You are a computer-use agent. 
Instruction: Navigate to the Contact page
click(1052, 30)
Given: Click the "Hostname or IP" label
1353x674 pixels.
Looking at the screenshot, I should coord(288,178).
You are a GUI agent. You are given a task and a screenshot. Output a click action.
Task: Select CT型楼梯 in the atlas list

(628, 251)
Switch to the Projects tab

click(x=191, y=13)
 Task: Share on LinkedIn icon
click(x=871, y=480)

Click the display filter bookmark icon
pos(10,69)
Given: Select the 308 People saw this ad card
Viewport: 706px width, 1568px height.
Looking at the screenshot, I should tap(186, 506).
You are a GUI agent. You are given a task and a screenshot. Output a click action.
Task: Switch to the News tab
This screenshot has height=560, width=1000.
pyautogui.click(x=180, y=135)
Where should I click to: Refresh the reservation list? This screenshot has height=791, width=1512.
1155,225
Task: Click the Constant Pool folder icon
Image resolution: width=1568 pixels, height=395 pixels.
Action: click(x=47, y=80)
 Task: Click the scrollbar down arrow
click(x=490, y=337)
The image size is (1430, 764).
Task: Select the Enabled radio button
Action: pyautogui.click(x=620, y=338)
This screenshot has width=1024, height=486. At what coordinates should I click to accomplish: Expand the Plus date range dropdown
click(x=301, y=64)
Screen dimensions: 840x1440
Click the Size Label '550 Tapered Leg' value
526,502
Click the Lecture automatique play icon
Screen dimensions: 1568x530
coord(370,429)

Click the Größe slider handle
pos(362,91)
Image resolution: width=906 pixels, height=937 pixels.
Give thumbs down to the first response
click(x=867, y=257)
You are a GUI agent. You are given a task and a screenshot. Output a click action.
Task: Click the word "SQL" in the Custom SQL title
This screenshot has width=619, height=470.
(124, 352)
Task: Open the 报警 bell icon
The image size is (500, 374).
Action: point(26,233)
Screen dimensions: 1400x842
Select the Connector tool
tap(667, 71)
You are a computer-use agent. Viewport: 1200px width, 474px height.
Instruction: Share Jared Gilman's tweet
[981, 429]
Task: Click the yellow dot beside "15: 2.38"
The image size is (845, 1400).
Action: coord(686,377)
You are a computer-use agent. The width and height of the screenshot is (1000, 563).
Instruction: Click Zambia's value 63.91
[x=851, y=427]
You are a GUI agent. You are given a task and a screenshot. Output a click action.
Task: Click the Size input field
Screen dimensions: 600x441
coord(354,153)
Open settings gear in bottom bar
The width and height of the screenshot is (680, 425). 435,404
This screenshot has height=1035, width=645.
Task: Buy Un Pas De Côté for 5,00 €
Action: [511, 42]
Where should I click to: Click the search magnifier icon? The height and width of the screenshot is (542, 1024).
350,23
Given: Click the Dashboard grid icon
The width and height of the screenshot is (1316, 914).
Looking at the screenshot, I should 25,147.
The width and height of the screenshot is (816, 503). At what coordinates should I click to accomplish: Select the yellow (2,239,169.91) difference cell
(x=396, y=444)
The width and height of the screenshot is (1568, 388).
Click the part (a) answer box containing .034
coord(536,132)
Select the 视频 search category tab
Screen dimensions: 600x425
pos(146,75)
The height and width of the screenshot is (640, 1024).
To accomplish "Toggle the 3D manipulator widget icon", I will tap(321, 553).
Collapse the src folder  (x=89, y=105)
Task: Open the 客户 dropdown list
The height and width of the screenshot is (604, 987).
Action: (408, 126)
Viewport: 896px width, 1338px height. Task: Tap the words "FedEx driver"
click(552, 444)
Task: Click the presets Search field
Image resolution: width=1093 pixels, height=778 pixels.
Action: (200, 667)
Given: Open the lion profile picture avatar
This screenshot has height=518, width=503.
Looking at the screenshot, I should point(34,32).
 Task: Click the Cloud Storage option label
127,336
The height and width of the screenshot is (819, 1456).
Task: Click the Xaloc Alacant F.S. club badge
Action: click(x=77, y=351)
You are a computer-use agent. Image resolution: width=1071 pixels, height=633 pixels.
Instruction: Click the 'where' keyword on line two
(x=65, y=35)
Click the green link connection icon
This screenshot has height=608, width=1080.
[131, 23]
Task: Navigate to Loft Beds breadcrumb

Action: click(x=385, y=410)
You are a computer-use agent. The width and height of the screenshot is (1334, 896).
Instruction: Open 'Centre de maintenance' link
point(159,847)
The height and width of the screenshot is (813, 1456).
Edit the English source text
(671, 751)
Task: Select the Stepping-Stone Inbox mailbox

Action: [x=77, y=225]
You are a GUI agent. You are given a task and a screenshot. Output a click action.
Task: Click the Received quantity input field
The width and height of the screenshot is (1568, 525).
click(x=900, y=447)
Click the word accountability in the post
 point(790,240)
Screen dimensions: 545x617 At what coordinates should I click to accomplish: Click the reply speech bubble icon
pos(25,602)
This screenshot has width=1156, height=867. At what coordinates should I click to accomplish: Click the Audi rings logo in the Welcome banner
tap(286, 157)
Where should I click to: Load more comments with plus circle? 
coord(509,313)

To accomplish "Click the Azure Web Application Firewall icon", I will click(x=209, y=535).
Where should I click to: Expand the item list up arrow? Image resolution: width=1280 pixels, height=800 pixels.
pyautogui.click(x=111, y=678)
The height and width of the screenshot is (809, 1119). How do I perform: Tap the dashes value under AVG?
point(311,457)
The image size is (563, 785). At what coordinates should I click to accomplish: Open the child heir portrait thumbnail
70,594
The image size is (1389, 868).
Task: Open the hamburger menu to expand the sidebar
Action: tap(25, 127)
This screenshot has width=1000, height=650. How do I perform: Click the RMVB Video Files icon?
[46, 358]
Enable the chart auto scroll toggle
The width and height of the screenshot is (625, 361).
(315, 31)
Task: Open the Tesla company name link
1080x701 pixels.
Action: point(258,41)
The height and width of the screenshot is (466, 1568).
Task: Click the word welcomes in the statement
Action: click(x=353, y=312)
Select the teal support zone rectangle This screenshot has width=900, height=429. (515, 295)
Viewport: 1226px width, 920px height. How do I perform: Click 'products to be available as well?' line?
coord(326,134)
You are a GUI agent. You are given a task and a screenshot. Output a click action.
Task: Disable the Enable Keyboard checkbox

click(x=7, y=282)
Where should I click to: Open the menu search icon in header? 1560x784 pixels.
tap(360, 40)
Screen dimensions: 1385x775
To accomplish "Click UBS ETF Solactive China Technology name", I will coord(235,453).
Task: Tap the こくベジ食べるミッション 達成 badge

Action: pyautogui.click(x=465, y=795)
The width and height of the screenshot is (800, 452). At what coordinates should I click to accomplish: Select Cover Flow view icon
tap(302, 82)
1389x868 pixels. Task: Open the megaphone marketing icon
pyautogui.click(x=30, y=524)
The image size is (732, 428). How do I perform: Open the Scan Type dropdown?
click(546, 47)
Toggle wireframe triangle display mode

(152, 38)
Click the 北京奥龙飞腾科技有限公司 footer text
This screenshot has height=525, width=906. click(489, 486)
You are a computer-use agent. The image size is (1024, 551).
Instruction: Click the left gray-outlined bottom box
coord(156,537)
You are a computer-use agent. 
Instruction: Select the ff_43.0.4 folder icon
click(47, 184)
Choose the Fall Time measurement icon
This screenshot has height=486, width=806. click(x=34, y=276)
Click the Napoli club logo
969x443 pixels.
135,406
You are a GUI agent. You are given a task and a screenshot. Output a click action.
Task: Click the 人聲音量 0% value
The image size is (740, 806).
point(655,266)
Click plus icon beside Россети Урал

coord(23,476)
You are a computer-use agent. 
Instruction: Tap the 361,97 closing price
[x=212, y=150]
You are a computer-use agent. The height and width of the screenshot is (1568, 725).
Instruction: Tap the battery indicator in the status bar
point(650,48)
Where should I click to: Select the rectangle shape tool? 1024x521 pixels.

+-------+

[WHAT TO DO] Write out the complete material a second time, matching it exactly.

[COMPLETED EXERCISE]
You are a computer-use agent. 
Instruction: Navigate to the Contact page
click(1052, 30)
Given: Click the "Hostname or IP" label
1353x674 pixels.
Looking at the screenshot, I should coord(288,178).
You are a GUI agent. You are given a task and a screenshot. Output a click action.
Task: Select CT型楼梯 in the atlas list

(628, 251)
Switch to the Projects tab

click(x=191, y=13)
 Task: Share on LinkedIn icon
click(x=871, y=480)

Click the display filter bookmark icon
pos(10,69)
Given: Select the 308 People saw this ad card
Viewport: 706px width, 1568px height.
Looking at the screenshot, I should tap(186, 506).
You are a GUI agent. You are given a task and a screenshot. Output a click action.
Task: Switch to the News tab
This screenshot has height=560, width=1000.
pyautogui.click(x=180, y=135)
Where should I click to: Refresh the reservation list? This screenshot has height=791, width=1512.
1155,225
Task: Click the Constant Pool folder icon
Image resolution: width=1568 pixels, height=395 pixels.
Action: click(x=47, y=80)
 Task: Click the scrollbar down arrow
click(x=490, y=337)
The image size is (1430, 764).
Task: Select the Enabled radio button
Action: pyautogui.click(x=620, y=338)
This screenshot has width=1024, height=486. At what coordinates should I click to accomplish: Expand the Plus date range dropdown
click(x=301, y=64)
Screen dimensions: 840x1440
Click the Size Label '550 Tapered Leg' value
526,502
Click the Lecture automatique play icon
Screen dimensions: 1568x530
coord(370,429)

Click the Größe slider handle
pos(362,91)
Image resolution: width=906 pixels, height=937 pixels.
Give thumbs down to the first response
click(x=867, y=257)
You are a GUI agent. You are given a task and a screenshot. Output a click action.
Task: Click the word "SQL" in the Custom SQL title
This screenshot has width=619, height=470.
(124, 352)
Task: Open the 报警 bell icon
The image size is (500, 374).
Action: point(26,233)
Screen dimensions: 1400x842
Select the Connector tool
tap(667, 71)
You are a computer-use agent. Viewport: 1200px width, 474px height.
Instruction: Share Jared Gilman's tweet
[981, 429]
Task: Click the yellow dot beside "15: 2.38"
The image size is (845, 1400).
Action: coord(686,377)
You are a computer-use agent. The width and height of the screenshot is (1000, 563).
Instruction: Click Zambia's value 63.91
[x=851, y=427]
You are a GUI agent. You are given a task and a screenshot. Output a click action.
Task: Click the Size input field
Screen dimensions: 600x441
coord(354,153)
Open settings gear in bottom bar
The width and height of the screenshot is (680, 425). 435,404
This screenshot has height=1035, width=645.
Task: Buy Un Pas De Côté for 5,00 €
Action: [511, 42]
Where should I click to: Click the search magnifier icon? The height and width of the screenshot is (542, 1024).
350,23
Given: Click the Dashboard grid icon
The width and height of the screenshot is (1316, 914).
Looking at the screenshot, I should 25,147.
The width and height of the screenshot is (816, 503). At what coordinates should I click to accomplish: Select the yellow (2,239,169.91) difference cell
(x=396, y=444)
The width and height of the screenshot is (1568, 388).
Click the part (a) answer box containing .034
coord(536,132)
Select the 视频 search category tab
Screen dimensions: 600x425
pos(146,75)
The height and width of the screenshot is (640, 1024).
To accomplish "Toggle the 3D manipulator widget icon", I will tap(321, 553).
Collapse the src folder  (x=89, y=105)
Task: Open the 客户 dropdown list
The height and width of the screenshot is (604, 987).
Action: (408, 126)
Viewport: 896px width, 1338px height. Task: Tap the words "FedEx driver"
click(552, 444)
Task: Click the presets Search field
Image resolution: width=1093 pixels, height=778 pixels.
Action: (200, 667)
Given: Open the lion profile picture avatar
This screenshot has height=518, width=503.
Looking at the screenshot, I should point(34,32).
 Task: Click the Cloud Storage option label
127,336
The height and width of the screenshot is (819, 1456).
Task: Click the Xaloc Alacant F.S. club badge
Action: click(x=77, y=351)
You are a computer-use agent. Image resolution: width=1071 pixels, height=633 pixels.
Instruction: Click the 'where' keyword on line two
(x=65, y=35)
Click the green link connection icon
This screenshot has height=608, width=1080.
[131, 23]
Task: Navigate to Loft Beds breadcrumb

Action: click(x=385, y=410)
You are a computer-use agent. The width and height of the screenshot is (1334, 896).
Instruction: Open 'Centre de maintenance' link
point(159,847)
The height and width of the screenshot is (813, 1456).
Edit the English source text
(671, 751)
Task: Select the Stepping-Stone Inbox mailbox

Action: [x=77, y=225]
You are a GUI agent. You are given a task and a screenshot. Output a click action.
Task: Click the Received quantity input field
The width and height of the screenshot is (1568, 525).
click(x=900, y=447)
Click the word accountability in the post
 point(790,240)
Screen dimensions: 545x617 At what coordinates should I click to accomplish: Click the reply speech bubble icon
pos(25,602)
This screenshot has width=1156, height=867. At what coordinates should I click to accomplish: Click the Audi rings logo in the Welcome banner
tap(286, 157)
Where should I click to: Load more comments with plus circle? 
coord(509,313)

To accomplish "Click the Azure Web Application Firewall icon", I will click(x=209, y=535).
Where should I click to: Expand the item list up arrow? Image resolution: width=1280 pixels, height=800 pixels.
pyautogui.click(x=111, y=678)
The height and width of the screenshot is (809, 1119). How do I perform: Tap the dashes value under AVG?
point(311,457)
The image size is (563, 785). At what coordinates should I click to accomplish: Open the child heir portrait thumbnail
70,594
The image size is (1389, 868).
Task: Open the hamburger menu to expand the sidebar
Action: tap(25, 127)
This screenshot has width=1000, height=650. How do I perform: Click the RMVB Video Files icon?
[46, 358]
Enable the chart auto scroll toggle
The width and height of the screenshot is (625, 361).
(315, 31)
Task: Open the Tesla company name link
1080x701 pixels.
Action: point(258,41)
The height and width of the screenshot is (466, 1568).
Task: Click the word welcomes in the statement
Action: click(x=353, y=312)
Select the teal support zone rectangle This screenshot has width=900, height=429. (515, 295)
Viewport: 1226px width, 920px height. How do I perform: Click 'products to be available as well?' line?
coord(326,134)
You are a GUI agent. You are given a task and a screenshot. Output a click action.
Task: Disable the Enable Keyboard checkbox

click(x=7, y=282)
Where should I click to: Open the menu search icon in header? 1560x784 pixels.
tap(360, 40)
Screen dimensions: 1385x775
To accomplish "Click UBS ETF Solactive China Technology name", I will coord(235,453).
Task: Tap the こくベジ食べるミッション 達成 badge

Action: pyautogui.click(x=465, y=795)
The width and height of the screenshot is (800, 452). At what coordinates should I click to accomplish: Select Cover Flow view icon
tap(302, 82)
1389x868 pixels. Task: Open the megaphone marketing icon
pyautogui.click(x=30, y=524)
The image size is (732, 428). How do I perform: Open the Scan Type dropdown?
click(546, 47)
Toggle wireframe triangle display mode

(152, 38)
Click the 北京奥龙飞腾科技有限公司 footer text
This screenshot has height=525, width=906. click(489, 486)
You are a computer-use agent. The image size is (1024, 551).
Instruction: Click the left gray-outlined bottom box
coord(156,537)
You are a computer-use agent. 
Instruction: Select the ff_43.0.4 folder icon
click(47, 184)
Choose the Fall Time measurement icon
This screenshot has height=486, width=806. click(x=34, y=276)
Click the Napoli club logo
969x443 pixels.
135,406
You are a GUI agent. You are given a task and a screenshot. Output a click action.
Task: Click the 人聲音量 0% value
The image size is (740, 806).
point(655,266)
Click plus icon beside Россети Урал

coord(23,476)
You are a computer-use agent. 
Instruction: Tap the 361,97 closing price
[x=212, y=150]
You are a computer-use agent. The height and width of the screenshot is (1568, 725).
Instruction: Tap the battery indicator in the status bar
point(650,48)
Where should I click to: Select the rectangle shape tool? 1024x521 pixels.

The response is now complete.